Work required:
Echo every line from the one containing "Viewport: 1280px width, 720px height." down to the one containing "I will 727,417.", keeping both of those lines.

The records:
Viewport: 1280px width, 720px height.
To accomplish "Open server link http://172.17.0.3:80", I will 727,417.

==

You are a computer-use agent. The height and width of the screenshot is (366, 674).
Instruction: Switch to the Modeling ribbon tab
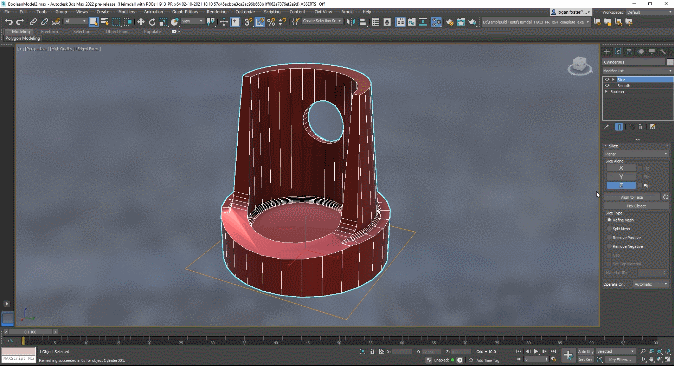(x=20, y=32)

---

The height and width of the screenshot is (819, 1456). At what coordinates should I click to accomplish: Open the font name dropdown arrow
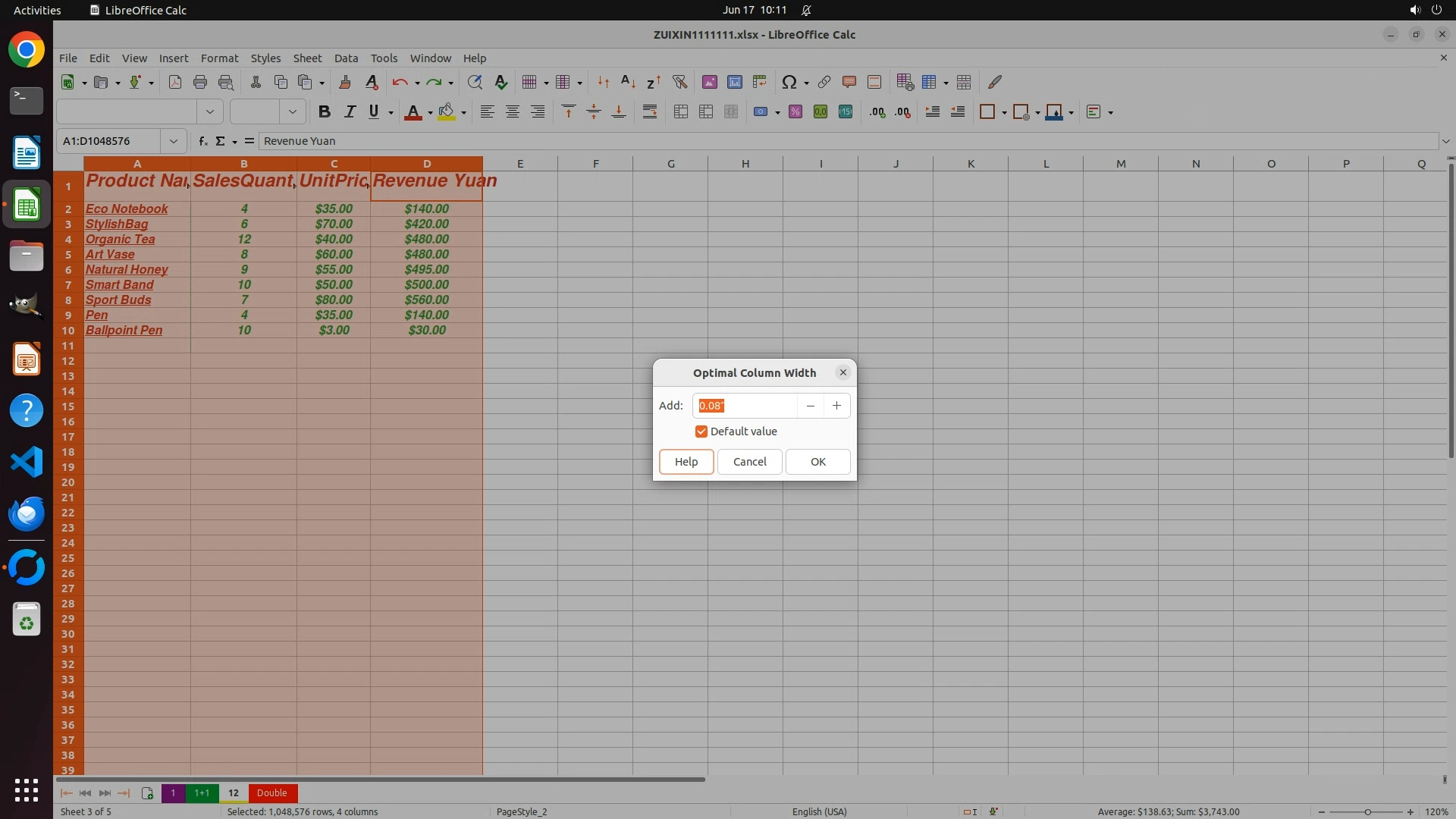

Exercise response:
Viewport: 1280px width, 720px height.
To accomplish "Open server link http://172.17.0.3:80", I will 727,417.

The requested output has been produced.